Ed Hunter's 2006 short film DISORDER posits a scenario similar to 28 DAYS LATER, in which a mind-altering virus turns those infected into zombie-like creatures--taking the premise a bit further than the Danny Boyle film and making them closer to Romero's flesh-eating ghouls--and setting up yet another "end of the world as we know it" situation. The story is relayed to us by one of the survivors, documenting recent events into a video camera, committing the short's biggest mistake; it's talking-head exposition delivered in a flat performance alternating between monotone and melodrama, with a few flashbacks of zombie-related mayhem to mix it up a little. Listening to someone tell a story in static close-up is already a questionable narrative choice, but Hunter hurts his cause even more with horribly muffled audio that makes the dialogue difficult to hear.
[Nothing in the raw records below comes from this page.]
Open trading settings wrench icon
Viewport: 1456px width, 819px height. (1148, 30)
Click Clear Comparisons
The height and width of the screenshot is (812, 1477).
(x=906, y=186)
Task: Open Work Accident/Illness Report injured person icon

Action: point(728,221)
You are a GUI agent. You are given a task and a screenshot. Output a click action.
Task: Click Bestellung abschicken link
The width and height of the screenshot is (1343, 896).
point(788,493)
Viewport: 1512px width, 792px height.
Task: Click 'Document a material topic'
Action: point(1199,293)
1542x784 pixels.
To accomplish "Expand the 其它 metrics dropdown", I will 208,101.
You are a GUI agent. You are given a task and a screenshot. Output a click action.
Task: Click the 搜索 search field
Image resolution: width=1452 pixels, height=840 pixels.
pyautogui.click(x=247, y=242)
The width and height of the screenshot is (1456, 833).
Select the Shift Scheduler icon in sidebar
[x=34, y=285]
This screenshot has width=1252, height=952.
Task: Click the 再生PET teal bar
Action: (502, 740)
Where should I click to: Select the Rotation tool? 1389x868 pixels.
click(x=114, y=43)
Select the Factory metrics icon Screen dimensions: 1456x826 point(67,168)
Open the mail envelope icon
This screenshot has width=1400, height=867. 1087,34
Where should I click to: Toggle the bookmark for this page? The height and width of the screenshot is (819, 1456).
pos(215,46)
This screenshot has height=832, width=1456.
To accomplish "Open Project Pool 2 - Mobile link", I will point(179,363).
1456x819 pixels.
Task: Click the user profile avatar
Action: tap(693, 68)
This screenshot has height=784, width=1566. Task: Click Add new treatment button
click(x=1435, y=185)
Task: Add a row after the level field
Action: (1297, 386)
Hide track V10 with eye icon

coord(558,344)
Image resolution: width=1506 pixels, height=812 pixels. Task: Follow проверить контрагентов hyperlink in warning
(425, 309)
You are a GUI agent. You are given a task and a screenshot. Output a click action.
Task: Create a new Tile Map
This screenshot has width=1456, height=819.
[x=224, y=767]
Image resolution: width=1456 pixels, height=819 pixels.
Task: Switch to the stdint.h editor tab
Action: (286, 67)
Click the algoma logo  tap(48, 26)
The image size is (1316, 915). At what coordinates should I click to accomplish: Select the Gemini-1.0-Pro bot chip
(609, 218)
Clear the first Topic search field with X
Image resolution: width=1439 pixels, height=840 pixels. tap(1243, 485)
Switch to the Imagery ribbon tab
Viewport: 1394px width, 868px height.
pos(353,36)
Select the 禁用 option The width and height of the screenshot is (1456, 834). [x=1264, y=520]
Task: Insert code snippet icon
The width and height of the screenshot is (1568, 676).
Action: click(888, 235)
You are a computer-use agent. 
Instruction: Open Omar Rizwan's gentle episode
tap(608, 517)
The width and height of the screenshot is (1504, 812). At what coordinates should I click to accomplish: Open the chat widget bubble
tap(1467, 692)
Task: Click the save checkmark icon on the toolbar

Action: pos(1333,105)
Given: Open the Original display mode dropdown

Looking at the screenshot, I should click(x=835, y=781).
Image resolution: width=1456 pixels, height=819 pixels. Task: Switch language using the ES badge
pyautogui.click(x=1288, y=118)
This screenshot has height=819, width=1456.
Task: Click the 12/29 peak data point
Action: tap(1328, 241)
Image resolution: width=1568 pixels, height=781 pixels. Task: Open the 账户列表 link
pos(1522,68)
That's too bad, because from what I could gather Hunter was trying to advance his story beyond a mere survivor-vs.flesh-eaters level. Problem is, once the characters start talking about "the fabric of reality" and that the disorder is an idea rather than a physical or psychological affliction, we're straining so hard to listen we don't know how half-baked these story developments are (I got the impression that shitty sound quality or not, Hunter's asking us to take a pretty big leap).

Hunter shows a keen directorial style, supplying his film with plenty of distinctive visuals, but without a solid plot to anchor them to they remain isolated eye-catching moments. I would've much preferred to see Hunter use his flair for imagery to tell his story in a less passive manner.

Hopefully, Hunter can use his short to drum up a little scratch and try again with a feature (and remember, Ed, ADR is your friend!). Even if they fail--or sound like they might've failed--I'd rather see someone taking the zombie film to new directions than rehashing the same old-same old again.